And the disastrous business climate is as obvious in the numbers. From the beginning of 2008 through the third quarter of 2009, 89,056 businesses had filed for bankruptcy, 45,510 in the first nine months of 2009 alone, according to the American Bankruptcy Institute. If bankruptcies continued through the fourth quarter at the same pace as through the first three quarters, 60,680 businesses will have filed for bankruptcy this year, more than any year since 1993.

In California alone, the Los Angeles Times reports, small-business bankruptcies were up 81 percent in the 12 months ended September 30, compared with the previous year. Brian Headd, an economist at the Small Business Administration's office of advocacy, told the L.A. Times: "While bankruptcies are up overall, small-business closures are up even more."

So it’s little wonder that the National Federation of Independent Business monthly survey for December still shows gloom among small-business owners. “Owner optimism remains stuck at recession levels,” writes William Dunkelberg, the small-business lobbying organization’s chief economist, and Holly Wade.

The NFIB finds that small businesses are holding off on capital spending, and that more of them plan to cut employment than plan to add to it.

And it’s little wonder that President Barack Obama is jawboning bankers to do more small-business lending and that the federal government is making more money available to small businesses through Small Business Administration loans. Obama has signed a bill to help provide additional funding to the SBA that will support $4.5 billion in small-business lending, with that lending expected to start December 28.

* [Problems and tasks]:
1. In the small-business bankruptcy text, how many businesses filed for bankruptcy in the first nine months of 2009?
2. Revise the small-business bankruptcy text from "So it’s little" up to and including "and Holly Wade.", replacing "gloom" with "pessimism".

* [Dataset section]:
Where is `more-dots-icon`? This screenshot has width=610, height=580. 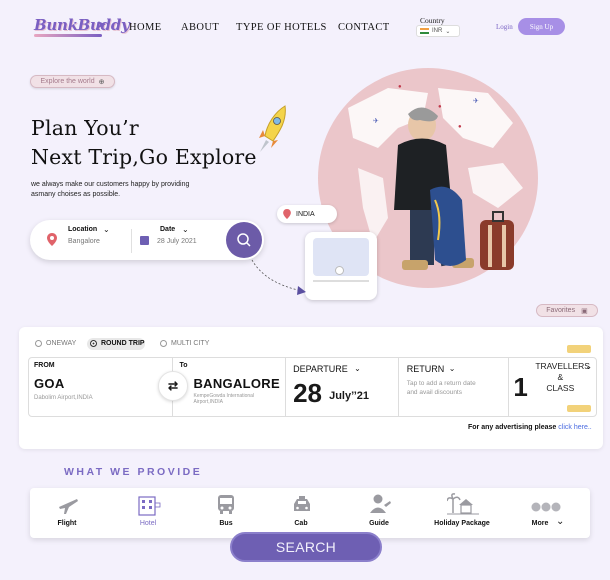 more-dots-icon is located at coordinates (546, 507).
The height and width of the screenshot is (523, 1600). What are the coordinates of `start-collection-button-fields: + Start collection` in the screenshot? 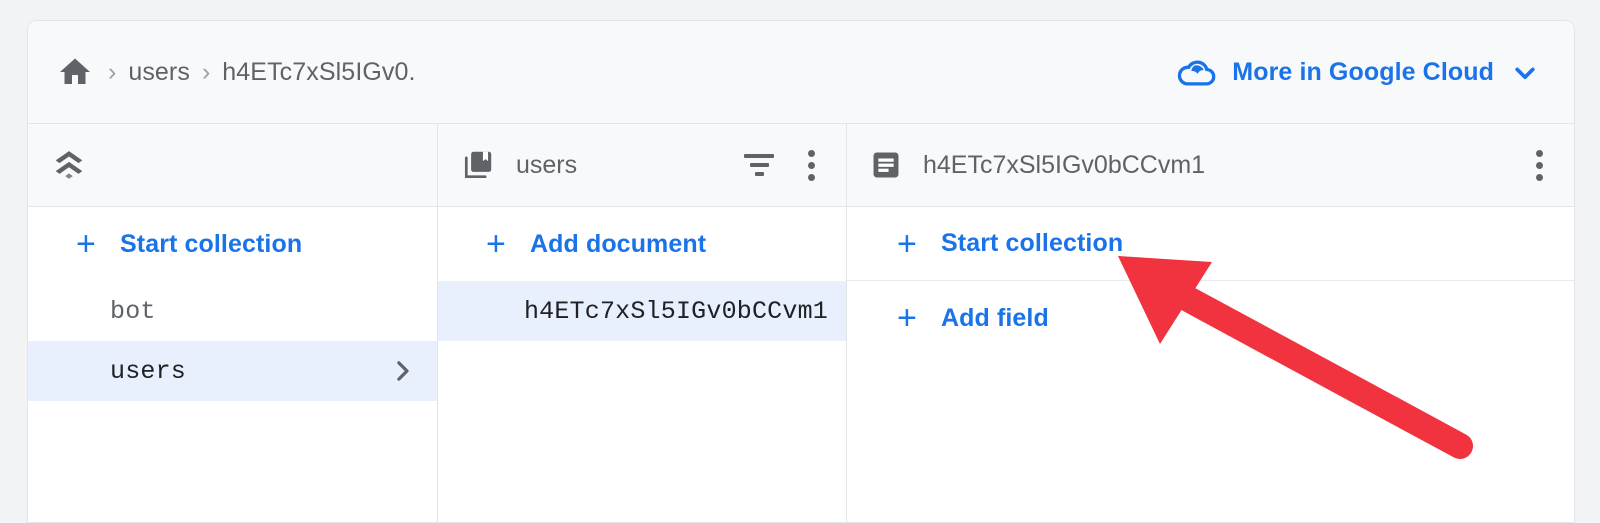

* [Exercise answers]:
1. 45,510

2.
So it’s little wonder that the National Federation of Independent Business monthly survey for December still shows pessimism among small-business owners. “Owner optimism remains stuck at recession levels,” writes William Dunkelberg, the small-business lobbying organization’s chief economist, and Holly Wade.